La muerte es tosca y es impúdica. Quienes la observan tienen un aplazamiento, se les ha concedido una pequeña dilación. La vida es un viaje del que no tenemos propiedad, da lo mismo ser pez o ser conejo que hombre. Es el mismo viaje y finaliza con idéntica brusquedad. No hay cese razonable, ninguno lo es. Uno querría no haber sido informado de la brevedad de la travesía, ir a ciegas, desavisado, no tener la presencia de las muerte de los otros, sea cercana y dolorosa o ajena y aséptica. Lo que tenemos es esa constatación brutal del presente, pero conforta no haber nacido pez o insecto, tener el refugio de la palabra.
Tampoco sabemos si el pez o si el conejo, en su condición de criaturas afásicas, tendrán la fantasía del deseo de haber sido otra cosa o si en su intimidad invisible hay una trascendencia que el hombre cercenó a beneficio propio. No se les tiene a veces el afecto que se le dispensa a nuestros semejantes, no aplicamos piedad cuando acucia el hambre, pero duele verlos en la plancha con hielo de las pescaderías o en la mesa insensible de la carnicería, duele su sencilla fragilidad fúnebre.
Me sucede con frecuencia que adquiero la certeza de algunas cosas cuando han tomado su tiempo. La propiedad de la muerte tiene otro asiento: se constata sin intervención de la inteligencia. Apremia la impresión de que es lo fugaz lo que de verdad trasciende, seas pez o conejo. Tienen los de la fotografía una impudicia disculpable. Los acoge un patetismo útil, si se les mira con la voracidad de quien ya ha conocido su carne.

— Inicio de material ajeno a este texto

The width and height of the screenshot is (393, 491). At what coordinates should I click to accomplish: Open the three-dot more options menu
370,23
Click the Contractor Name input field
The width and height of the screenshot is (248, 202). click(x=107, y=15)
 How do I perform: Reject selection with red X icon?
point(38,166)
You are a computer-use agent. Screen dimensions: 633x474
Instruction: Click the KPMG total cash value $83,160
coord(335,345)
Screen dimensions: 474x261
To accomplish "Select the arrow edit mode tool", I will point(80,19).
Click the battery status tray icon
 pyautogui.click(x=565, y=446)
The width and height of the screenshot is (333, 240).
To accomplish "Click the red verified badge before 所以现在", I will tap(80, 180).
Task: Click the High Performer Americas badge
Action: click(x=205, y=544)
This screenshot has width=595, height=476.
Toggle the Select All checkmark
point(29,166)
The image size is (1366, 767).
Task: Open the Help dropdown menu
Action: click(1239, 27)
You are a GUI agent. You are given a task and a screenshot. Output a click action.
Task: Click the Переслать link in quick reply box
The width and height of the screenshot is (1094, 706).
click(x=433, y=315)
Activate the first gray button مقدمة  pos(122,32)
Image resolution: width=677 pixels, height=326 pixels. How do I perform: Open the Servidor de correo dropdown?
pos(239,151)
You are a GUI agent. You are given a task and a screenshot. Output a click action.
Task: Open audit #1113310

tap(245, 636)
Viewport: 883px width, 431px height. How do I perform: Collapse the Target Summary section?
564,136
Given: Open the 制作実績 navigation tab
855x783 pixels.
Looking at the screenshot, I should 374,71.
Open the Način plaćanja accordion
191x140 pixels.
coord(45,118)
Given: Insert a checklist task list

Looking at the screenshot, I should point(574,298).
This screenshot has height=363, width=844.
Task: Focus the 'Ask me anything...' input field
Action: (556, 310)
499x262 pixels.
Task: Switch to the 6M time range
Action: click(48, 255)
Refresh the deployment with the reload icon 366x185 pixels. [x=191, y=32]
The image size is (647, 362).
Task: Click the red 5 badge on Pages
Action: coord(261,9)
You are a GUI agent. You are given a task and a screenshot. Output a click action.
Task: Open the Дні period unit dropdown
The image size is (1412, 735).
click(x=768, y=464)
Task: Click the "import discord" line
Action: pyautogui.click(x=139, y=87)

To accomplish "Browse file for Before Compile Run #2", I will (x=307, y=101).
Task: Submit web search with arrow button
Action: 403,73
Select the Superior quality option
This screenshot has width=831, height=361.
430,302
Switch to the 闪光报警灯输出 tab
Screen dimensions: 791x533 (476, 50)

Por suerte uno no es pez ni conejo. En cierto modo, no habría sido extraño que nos hubiese tocado en suerte nacer lubina, boquerón o foca terrier, es sólo esa fortuna, la de que el azar nos decantara a ser alumbrados bajo la forma humana y no, de verdad que no sería tan difícil, la de reptil o ave o pez. De hecho, ese escrutinio aleatorio podría haberse inclinado a que naciéramos criaturas de menor fuste zoológico; se me ocurre una garrapata o un mosquito. En lo estrictamente humano, las leyes secretas que configuran el mapa genético podrían haber decidido que nuestra madre fuese de alta alcurnia y nuestra vida (al menos en lo material) hubiese estado felizmente resuelta o de baja extracción o muy inferior extracción. Siempre me fascinó que un solo espermatozoide de entre una masiva cantidad de ellos fecundara un óvulo; más aún fascina que nazcamos en un país y no en otro, en una casa y no en otra, pero tampoco el pez sabe que es pez, ni el conejo tiene conciencia de ser conejo: no tienen metafísica, no son capaz de discernir y avanza a ciegas, como hechizado por el caudal del agua o los matorrales en un descampado.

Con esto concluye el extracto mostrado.